▸ **WHAT YOU SHOULD DO**
Reproduce the records below word for word, leaving the pictures out.

▸ **RECORD SET**
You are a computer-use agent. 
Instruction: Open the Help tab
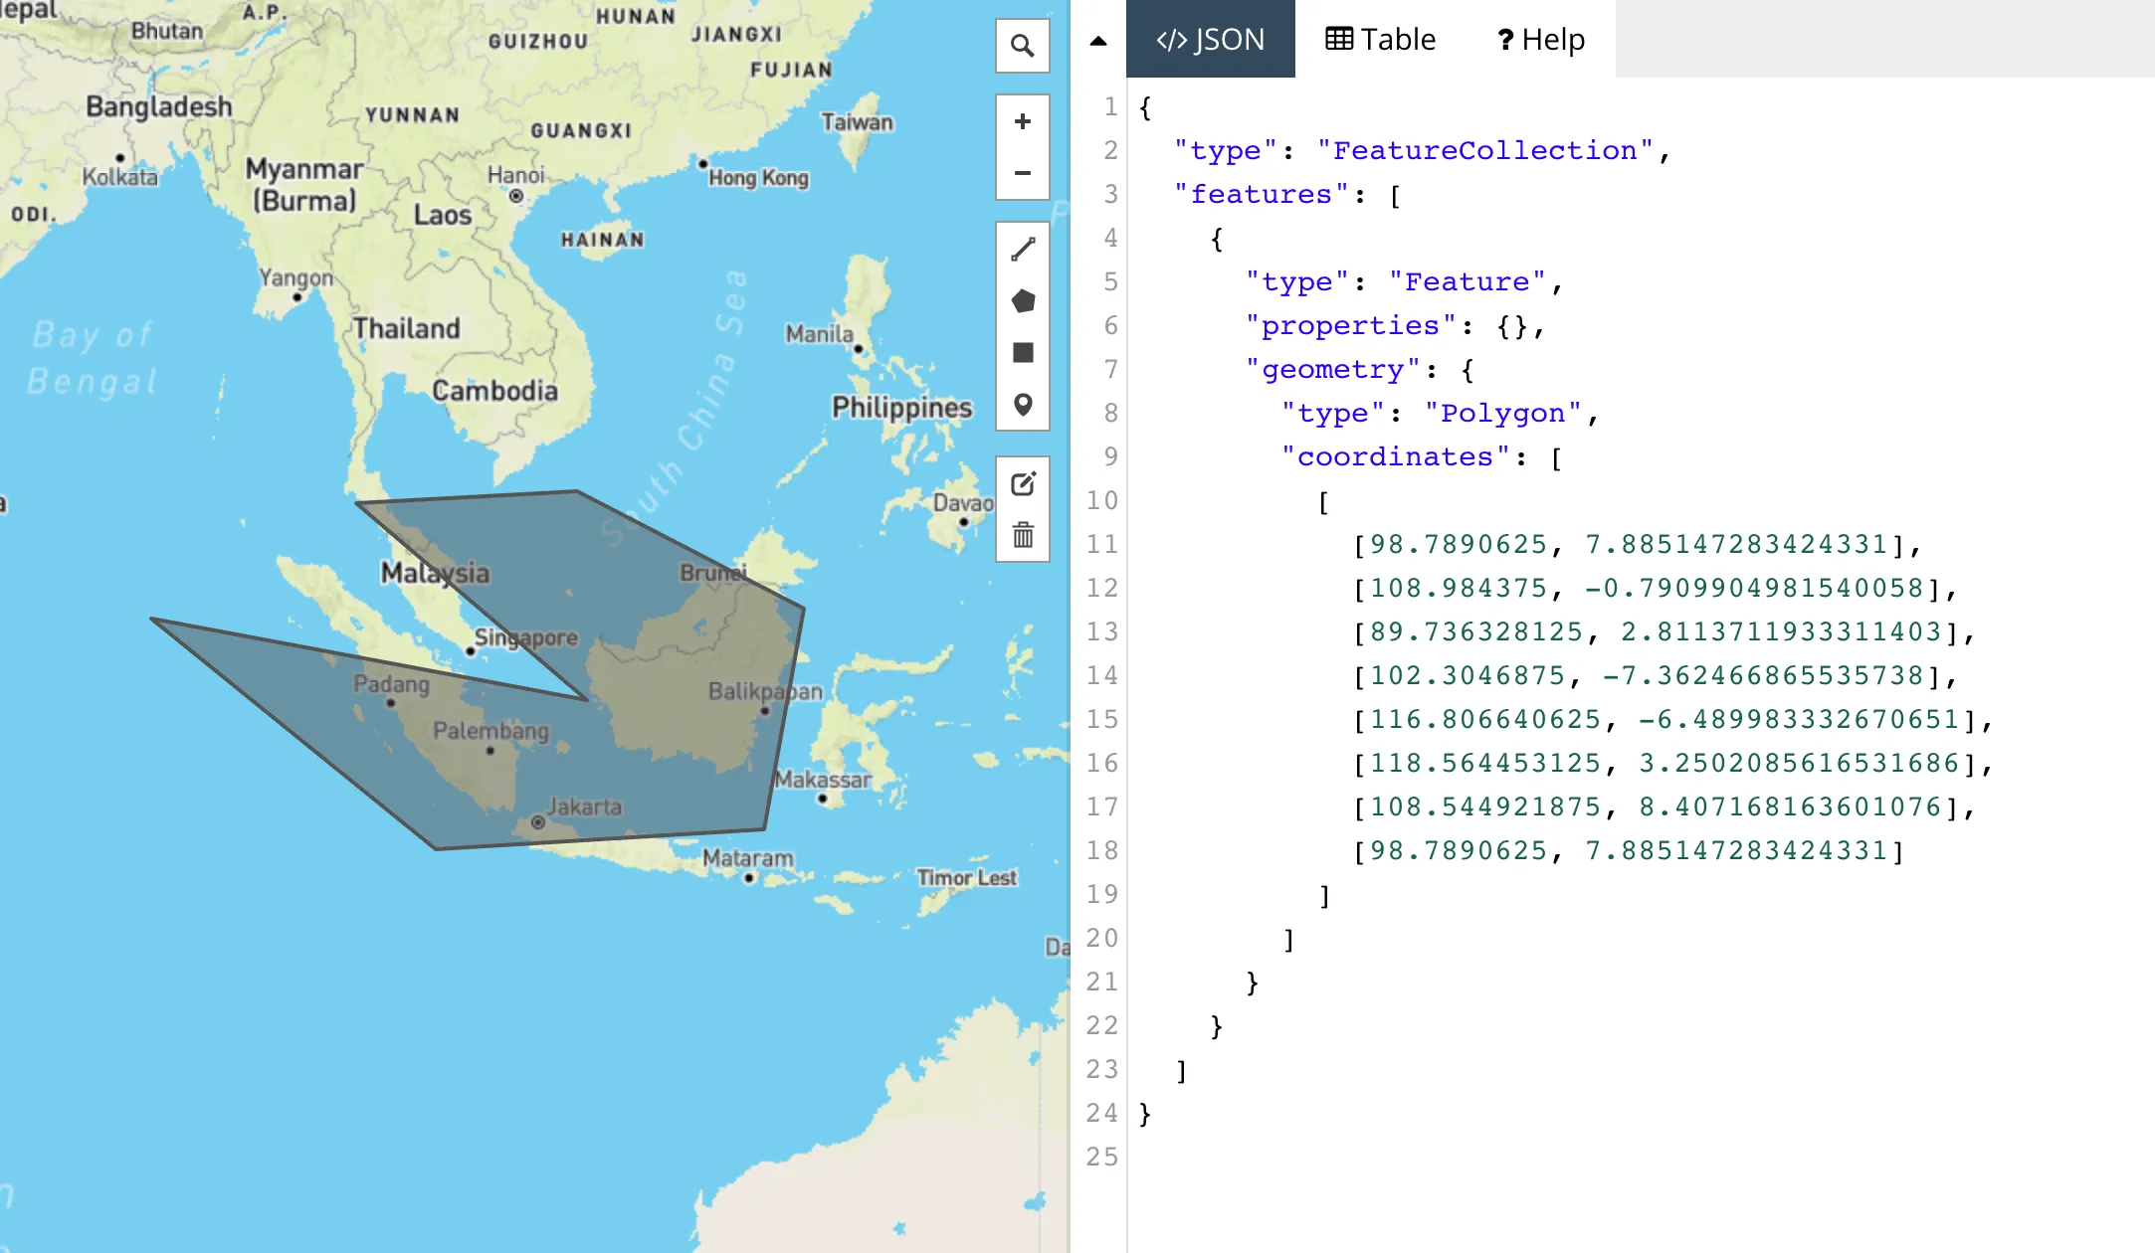(x=1540, y=40)
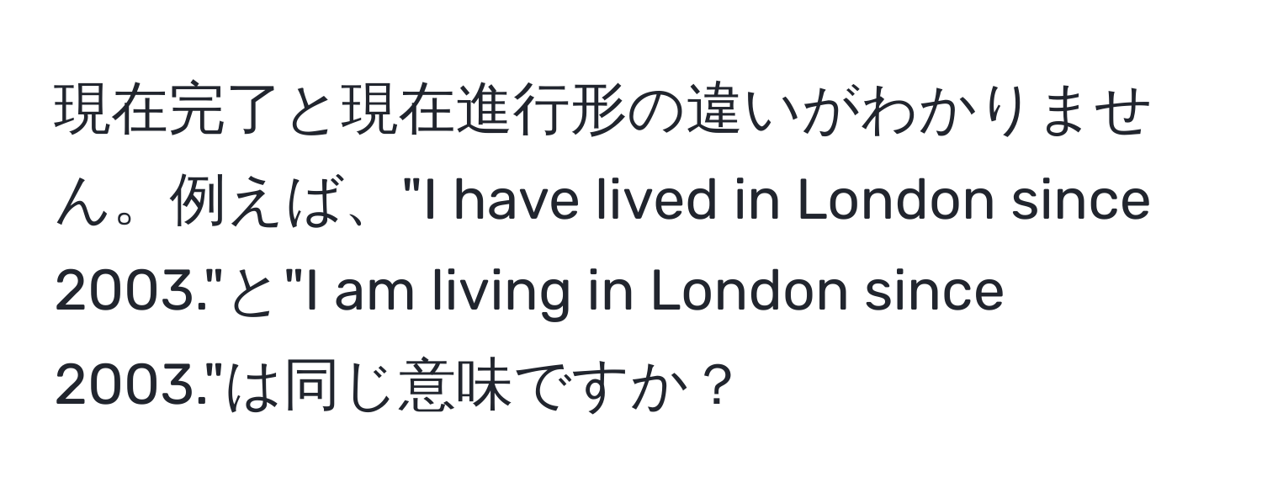Click the word "have" in the first sentence
The height and width of the screenshot is (498, 1262).
click(508, 204)
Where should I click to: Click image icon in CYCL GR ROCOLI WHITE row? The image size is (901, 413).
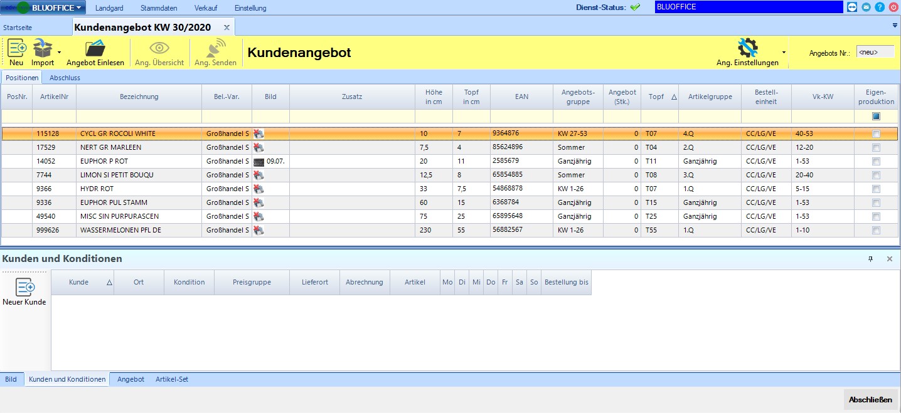[259, 133]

▸ **TASK RESPONSE**
You are a computer-use agent. 
Instruction: Open the Help tab
(x=1540, y=40)
Click the word "have" in the first sentence
The height and width of the screenshot is (498, 1262).
click(508, 204)
Where should I click to: Click image icon in CYCL GR ROCOLI WHITE row? The image size is (901, 413).
[259, 133]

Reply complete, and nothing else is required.